Keep the Collection In Private Hands
By Julie Johnson

I have had some forty years of experience working as a volunteer at
a museum and am well aware of people donating things.

My first advice, something that I am following in my own estate
planning, is to have a written agreement as to accessibility.  Our
museum really goes out of its way to get our files out and available,
but my general experience in this type of thing is that institutions
usually do _not_ make the stuff available for the average person
unless you are a "special" person, one "worthy enough" to upset the
curator's daily routine.

If you do get access, you often have to pay through the nose to get
copies beyond simple Xerox's, and you are forbidden to use the item in
publication without "royalties".  I cannot say how many times this has
been true in the research I have done over the years.  I have even been
denied access to materials I donated!  What a bitter experience.

I have better than ten thousand items I will be leaving to museums when
I die.  But to get this collection (of non-musical) items, the museum
must agree to make quality photo copies available for personal and
editorial use at costs only.  It is my intention to get the information
out there, not to have some holier-than-thou curator hoard it!
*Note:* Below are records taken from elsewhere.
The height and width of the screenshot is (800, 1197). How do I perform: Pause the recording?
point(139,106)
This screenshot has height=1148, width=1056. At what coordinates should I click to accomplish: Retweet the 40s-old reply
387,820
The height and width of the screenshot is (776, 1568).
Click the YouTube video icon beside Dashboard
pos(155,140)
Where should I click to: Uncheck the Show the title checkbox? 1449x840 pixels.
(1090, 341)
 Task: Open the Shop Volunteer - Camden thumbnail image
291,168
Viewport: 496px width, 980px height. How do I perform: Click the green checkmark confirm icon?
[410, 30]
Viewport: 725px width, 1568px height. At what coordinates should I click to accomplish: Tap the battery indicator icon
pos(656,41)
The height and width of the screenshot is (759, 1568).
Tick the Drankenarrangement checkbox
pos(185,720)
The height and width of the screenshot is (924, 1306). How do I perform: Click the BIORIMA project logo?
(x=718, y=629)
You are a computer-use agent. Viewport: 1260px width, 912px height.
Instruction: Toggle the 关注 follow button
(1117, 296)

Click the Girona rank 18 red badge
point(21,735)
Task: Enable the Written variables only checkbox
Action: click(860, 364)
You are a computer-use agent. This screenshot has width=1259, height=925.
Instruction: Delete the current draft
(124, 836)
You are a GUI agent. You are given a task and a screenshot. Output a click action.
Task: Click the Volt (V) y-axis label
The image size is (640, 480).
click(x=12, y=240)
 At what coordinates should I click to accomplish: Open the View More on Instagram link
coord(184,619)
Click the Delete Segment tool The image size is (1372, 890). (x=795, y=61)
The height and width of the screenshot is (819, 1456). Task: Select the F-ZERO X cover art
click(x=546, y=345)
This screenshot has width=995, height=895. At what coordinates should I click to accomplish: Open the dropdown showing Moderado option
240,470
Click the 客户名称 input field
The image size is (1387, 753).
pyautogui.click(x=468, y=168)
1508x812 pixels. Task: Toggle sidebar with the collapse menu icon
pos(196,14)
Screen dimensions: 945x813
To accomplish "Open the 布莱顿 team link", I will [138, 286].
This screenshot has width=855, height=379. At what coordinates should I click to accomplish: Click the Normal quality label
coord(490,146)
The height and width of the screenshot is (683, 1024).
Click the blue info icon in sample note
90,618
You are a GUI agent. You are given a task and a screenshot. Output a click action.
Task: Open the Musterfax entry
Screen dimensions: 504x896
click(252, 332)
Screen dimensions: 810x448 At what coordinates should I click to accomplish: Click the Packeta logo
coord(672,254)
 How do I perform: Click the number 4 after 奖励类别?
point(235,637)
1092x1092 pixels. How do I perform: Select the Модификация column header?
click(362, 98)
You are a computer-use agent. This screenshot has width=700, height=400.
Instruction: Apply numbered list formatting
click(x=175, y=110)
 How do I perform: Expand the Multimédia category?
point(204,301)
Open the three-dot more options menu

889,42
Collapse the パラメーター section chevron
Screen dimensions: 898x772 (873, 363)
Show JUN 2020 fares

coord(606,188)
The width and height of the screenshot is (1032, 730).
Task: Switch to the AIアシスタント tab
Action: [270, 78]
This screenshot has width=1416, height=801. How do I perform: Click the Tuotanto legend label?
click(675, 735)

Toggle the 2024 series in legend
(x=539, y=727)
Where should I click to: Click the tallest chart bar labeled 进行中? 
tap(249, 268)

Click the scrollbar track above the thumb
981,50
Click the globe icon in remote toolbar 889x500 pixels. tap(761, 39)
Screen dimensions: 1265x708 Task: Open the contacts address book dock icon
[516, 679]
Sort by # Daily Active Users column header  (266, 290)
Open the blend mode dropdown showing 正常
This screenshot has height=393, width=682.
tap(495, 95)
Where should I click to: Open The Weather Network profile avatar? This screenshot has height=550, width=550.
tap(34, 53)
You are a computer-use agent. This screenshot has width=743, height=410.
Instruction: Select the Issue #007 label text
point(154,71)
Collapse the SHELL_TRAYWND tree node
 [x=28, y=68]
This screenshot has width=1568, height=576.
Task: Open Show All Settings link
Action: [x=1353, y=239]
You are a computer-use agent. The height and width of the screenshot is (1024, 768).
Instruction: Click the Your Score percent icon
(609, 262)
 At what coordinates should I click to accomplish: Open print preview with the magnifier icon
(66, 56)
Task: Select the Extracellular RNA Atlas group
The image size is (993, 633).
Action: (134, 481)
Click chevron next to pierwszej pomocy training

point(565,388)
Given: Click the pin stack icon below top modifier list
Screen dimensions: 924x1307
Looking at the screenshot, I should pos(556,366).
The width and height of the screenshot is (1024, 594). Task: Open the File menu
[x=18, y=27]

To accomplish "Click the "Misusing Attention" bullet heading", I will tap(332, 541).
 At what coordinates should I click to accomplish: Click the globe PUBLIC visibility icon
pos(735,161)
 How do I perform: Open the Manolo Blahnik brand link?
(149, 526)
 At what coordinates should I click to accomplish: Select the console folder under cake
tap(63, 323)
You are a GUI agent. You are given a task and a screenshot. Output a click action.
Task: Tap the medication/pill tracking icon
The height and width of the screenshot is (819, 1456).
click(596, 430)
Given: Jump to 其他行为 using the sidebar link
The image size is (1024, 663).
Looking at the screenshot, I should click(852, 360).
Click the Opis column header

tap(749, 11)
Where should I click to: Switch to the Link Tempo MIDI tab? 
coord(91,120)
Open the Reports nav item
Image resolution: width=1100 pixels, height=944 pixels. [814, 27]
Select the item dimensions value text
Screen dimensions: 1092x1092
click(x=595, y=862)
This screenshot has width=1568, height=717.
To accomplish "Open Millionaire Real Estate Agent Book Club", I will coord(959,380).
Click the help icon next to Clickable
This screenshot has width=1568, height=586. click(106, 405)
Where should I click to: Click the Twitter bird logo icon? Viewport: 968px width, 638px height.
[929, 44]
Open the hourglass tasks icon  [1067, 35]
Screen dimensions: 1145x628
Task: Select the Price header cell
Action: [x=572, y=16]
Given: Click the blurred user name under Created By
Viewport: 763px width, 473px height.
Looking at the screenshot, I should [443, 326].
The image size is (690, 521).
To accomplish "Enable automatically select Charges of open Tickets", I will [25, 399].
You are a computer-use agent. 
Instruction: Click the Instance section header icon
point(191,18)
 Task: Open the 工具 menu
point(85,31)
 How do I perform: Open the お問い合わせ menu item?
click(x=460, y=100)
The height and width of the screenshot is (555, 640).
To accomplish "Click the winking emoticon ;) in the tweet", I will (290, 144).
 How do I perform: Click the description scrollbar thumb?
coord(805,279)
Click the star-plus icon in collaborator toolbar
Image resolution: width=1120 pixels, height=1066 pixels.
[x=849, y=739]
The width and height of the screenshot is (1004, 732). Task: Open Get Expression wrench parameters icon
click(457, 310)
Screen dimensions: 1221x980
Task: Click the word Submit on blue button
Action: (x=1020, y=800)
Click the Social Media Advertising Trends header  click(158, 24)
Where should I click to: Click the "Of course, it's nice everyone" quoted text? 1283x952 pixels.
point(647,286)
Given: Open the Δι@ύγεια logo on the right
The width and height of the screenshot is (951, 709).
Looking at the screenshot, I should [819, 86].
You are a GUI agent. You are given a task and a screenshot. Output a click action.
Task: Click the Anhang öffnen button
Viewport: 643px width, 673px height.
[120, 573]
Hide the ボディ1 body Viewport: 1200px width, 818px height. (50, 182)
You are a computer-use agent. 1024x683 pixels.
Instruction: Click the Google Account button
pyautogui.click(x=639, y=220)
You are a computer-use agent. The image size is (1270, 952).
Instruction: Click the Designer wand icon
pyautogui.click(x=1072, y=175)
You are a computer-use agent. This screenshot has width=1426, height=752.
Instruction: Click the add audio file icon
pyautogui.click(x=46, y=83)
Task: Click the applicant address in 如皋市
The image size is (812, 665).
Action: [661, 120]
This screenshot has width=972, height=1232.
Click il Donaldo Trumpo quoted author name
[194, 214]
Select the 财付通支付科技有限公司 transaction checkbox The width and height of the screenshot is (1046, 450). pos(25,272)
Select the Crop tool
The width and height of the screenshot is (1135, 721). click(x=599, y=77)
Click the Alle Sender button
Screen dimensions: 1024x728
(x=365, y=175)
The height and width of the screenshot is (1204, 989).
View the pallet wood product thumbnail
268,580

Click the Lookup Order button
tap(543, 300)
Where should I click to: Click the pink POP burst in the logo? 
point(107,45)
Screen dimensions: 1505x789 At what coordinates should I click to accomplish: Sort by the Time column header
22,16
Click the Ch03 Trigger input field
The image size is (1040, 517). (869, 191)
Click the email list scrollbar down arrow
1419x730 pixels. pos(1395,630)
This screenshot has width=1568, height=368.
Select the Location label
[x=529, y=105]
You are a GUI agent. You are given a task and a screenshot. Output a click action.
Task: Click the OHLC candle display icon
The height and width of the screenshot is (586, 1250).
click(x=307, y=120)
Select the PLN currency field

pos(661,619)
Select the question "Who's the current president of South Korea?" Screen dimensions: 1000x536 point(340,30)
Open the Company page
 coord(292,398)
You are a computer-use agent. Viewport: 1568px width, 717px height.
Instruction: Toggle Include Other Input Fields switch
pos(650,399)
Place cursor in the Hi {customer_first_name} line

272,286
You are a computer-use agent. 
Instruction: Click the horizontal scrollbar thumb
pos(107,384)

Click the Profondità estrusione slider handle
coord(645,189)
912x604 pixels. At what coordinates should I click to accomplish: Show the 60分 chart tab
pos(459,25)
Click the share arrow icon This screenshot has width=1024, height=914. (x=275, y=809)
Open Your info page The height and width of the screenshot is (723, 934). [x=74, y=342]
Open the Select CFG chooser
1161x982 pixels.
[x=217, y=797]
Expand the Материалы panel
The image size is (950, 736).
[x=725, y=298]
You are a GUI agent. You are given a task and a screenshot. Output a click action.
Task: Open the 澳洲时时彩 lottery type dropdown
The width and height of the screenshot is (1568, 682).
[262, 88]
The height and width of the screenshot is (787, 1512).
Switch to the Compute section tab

We must remember that there would be no museums unless there were
private collectors saving the stuff in the first place.  I look at
so many of the museums that have big automatic musical instruments in
their collection, and then look at private collectors.  There is no
doubt that most of the museums are far down the list in taking care of
these items, much less willing to keep them in good working order and
willing to have them played.  If it were not for MBSI members and their
own private collections, very few of the magnificent orchestrions now
saved would even exist.

Even the rare literature that Kevin Kline and others have would
not even be saved.  If I need access to a rare rollography, for
example, I can usually find someone glad to make a copy for me (as
I do for others).  But you cannot even know if an item exists in an
institution, much less get copies of it.  What good will be a catalog
of a collection not made until 2094?

And then we see that museums and libraries regularly de-accession
stuff.  Much of what is in the hands of private collectors today was
in the hands of museums before.  I have complete runs of old trade
journals dumped by libraries.  Is this what you want?

I say to keep the collection in private hands.  Most of us gladly share
what we have with others who are interested.

Julie Johnson


(Message sent Mon 24 Oct 2005, 15:57:47 GMT, from time zone GMT-0500.)